◆ Raw records ◆
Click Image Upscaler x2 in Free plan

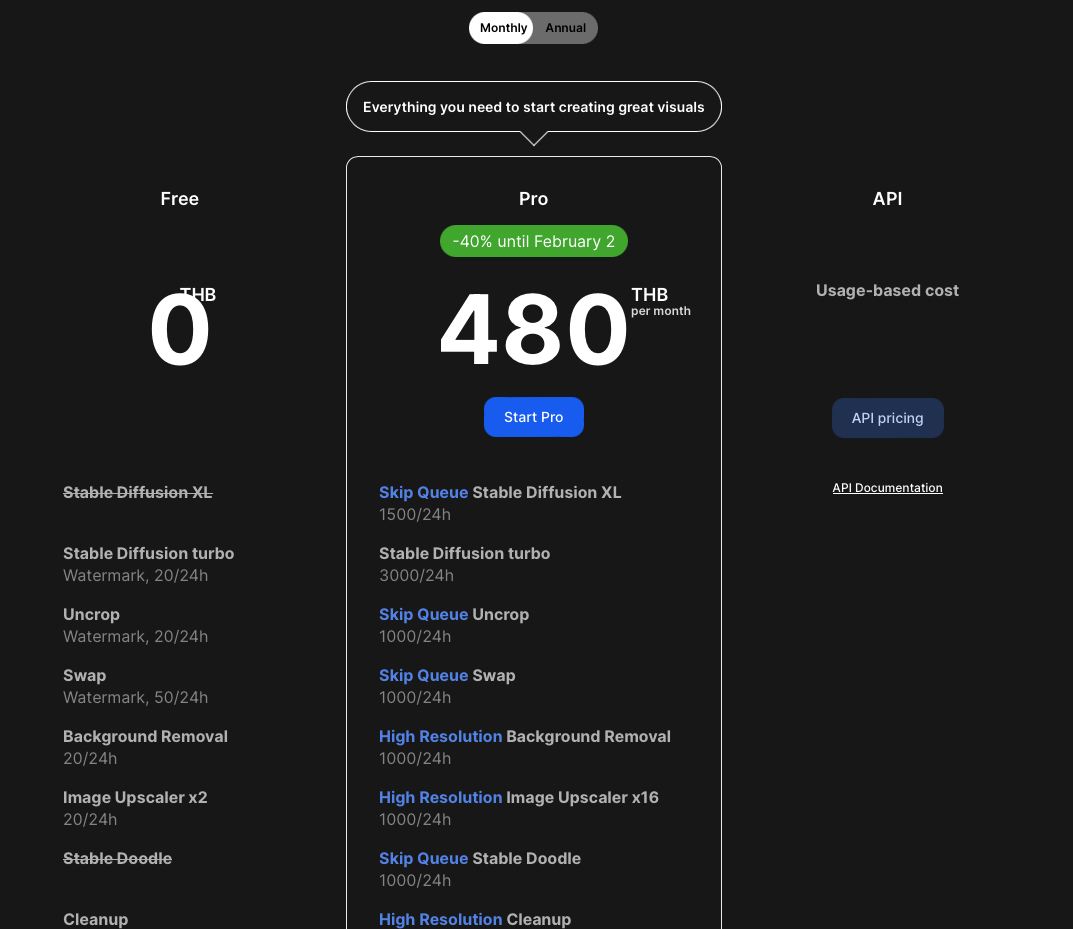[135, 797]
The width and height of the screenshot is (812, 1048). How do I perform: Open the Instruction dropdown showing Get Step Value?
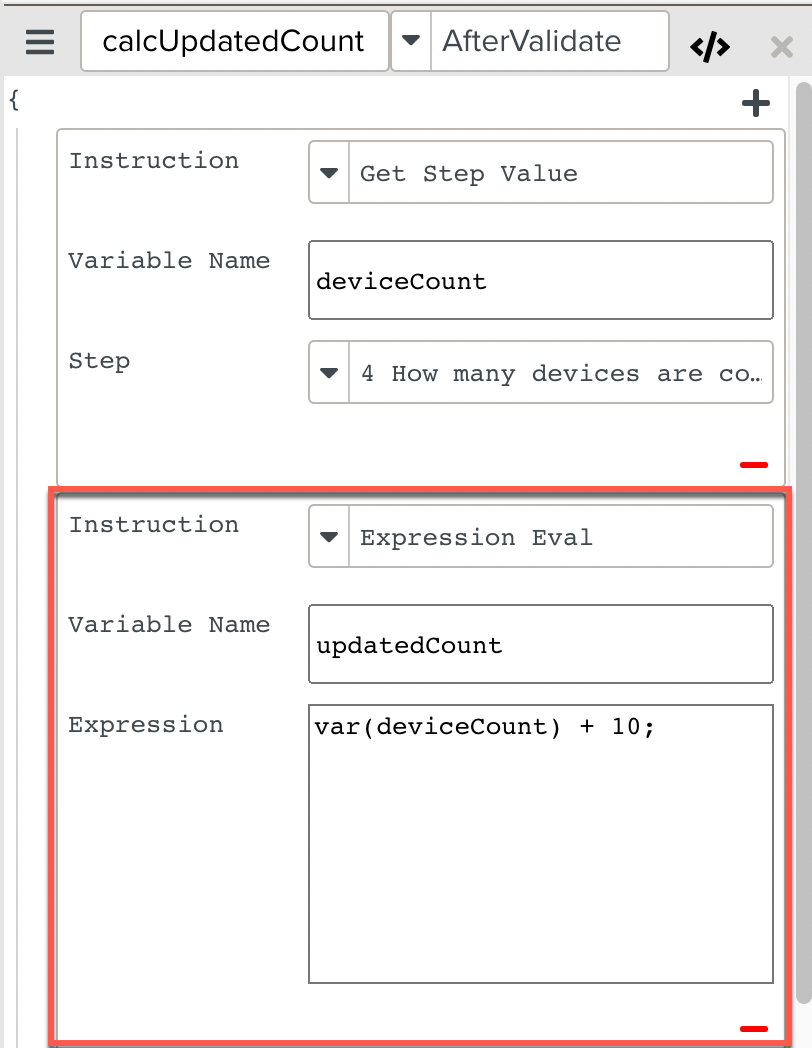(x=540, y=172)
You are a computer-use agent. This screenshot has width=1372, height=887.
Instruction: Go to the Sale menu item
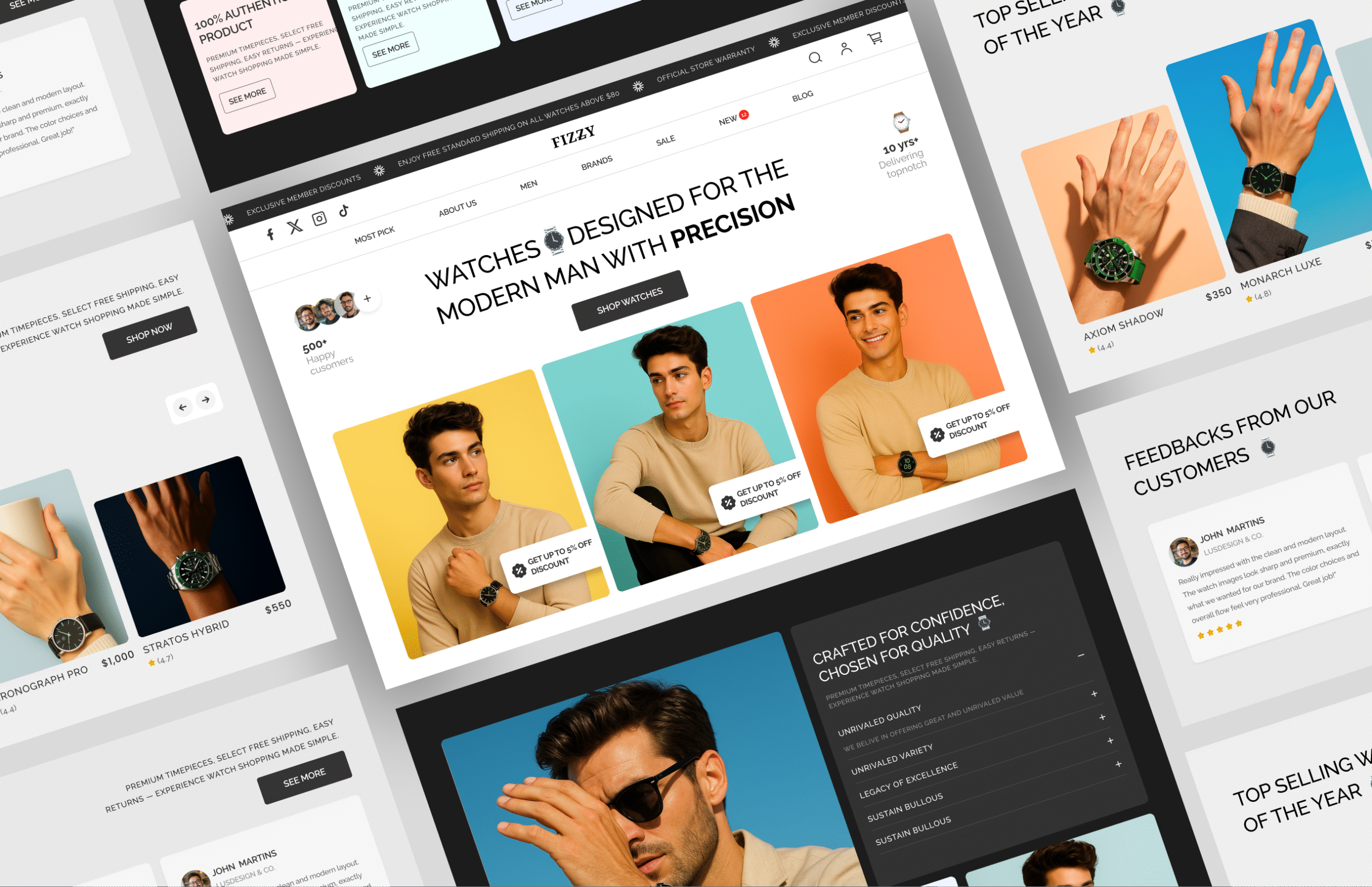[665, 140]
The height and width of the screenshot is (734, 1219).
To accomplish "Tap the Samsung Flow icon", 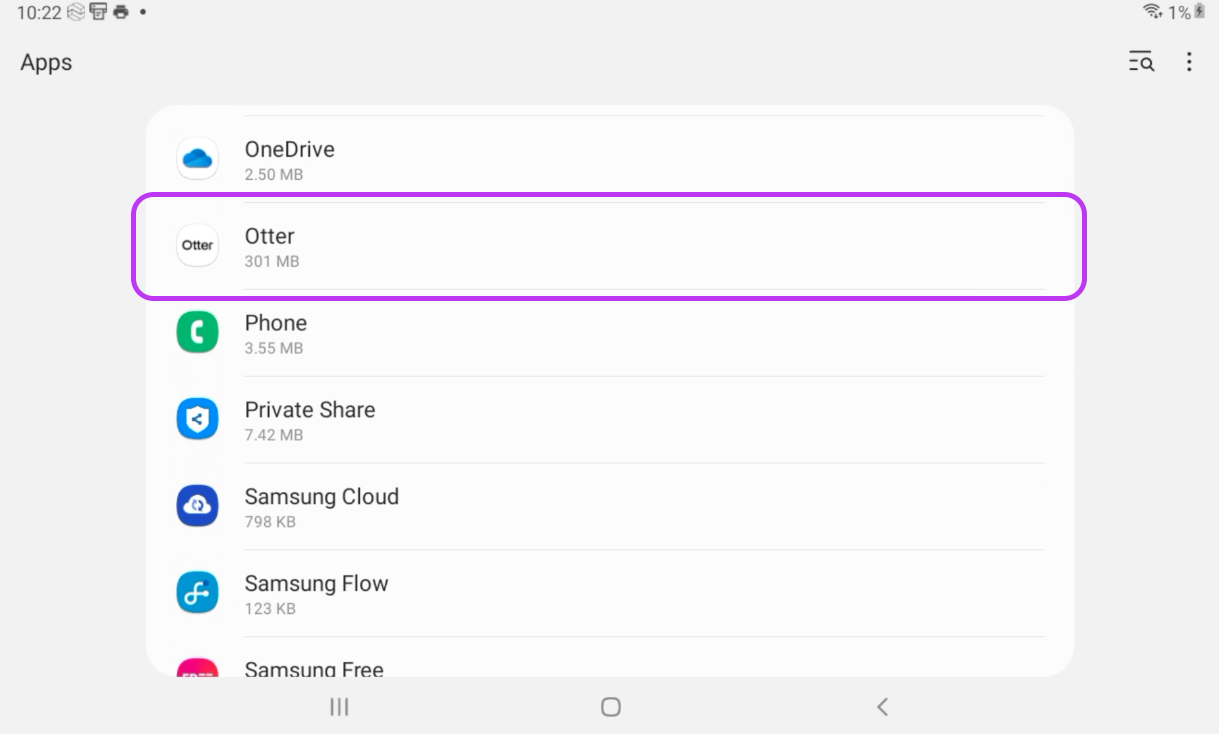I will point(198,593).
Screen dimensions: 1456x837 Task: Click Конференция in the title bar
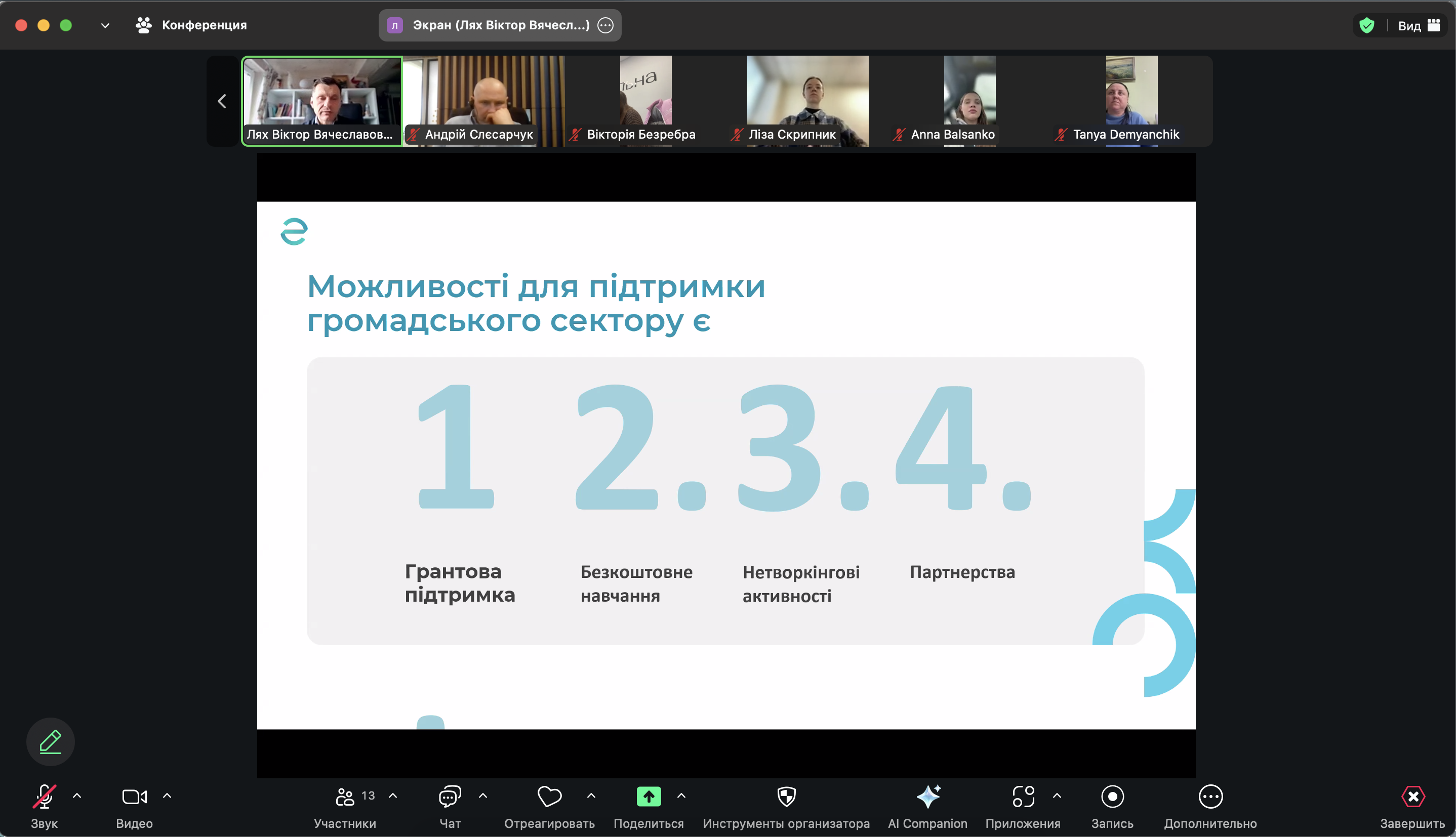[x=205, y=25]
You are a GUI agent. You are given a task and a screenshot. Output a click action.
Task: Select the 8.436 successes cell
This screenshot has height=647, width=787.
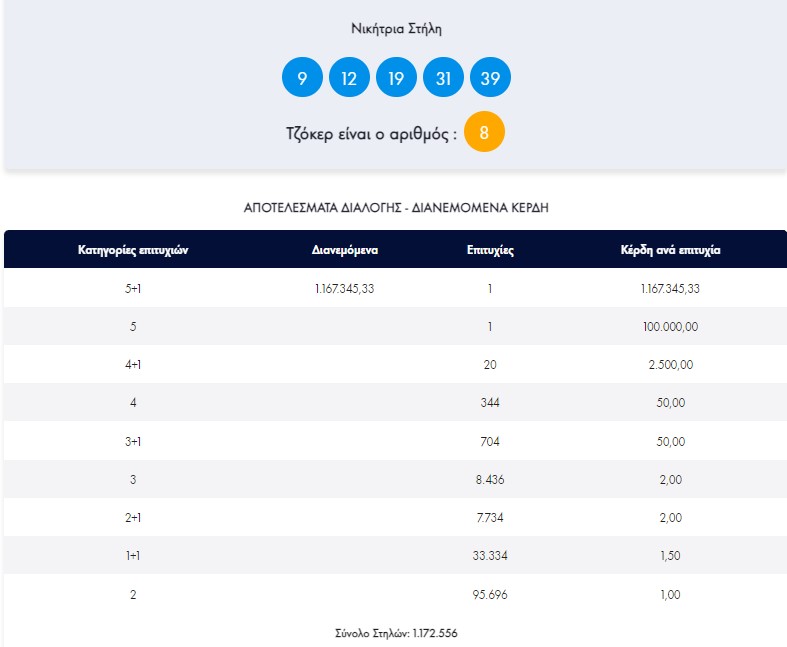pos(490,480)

◆ What you are asked to do ◆
Copy the material word for word, from the line with "Screen dimensions: 1456x837" up to and including the last line of the material, leaving out the pictures.

◆ Result for this task ◆
Screen dimensions: 1456x837 Task: Click Конференция in the title bar
[x=205, y=25]
You are a GUI agent. You are given a task and a screenshot. Output a click action.
Task: Select the 8.436 successes cell
This screenshot has height=647, width=787.
pos(490,480)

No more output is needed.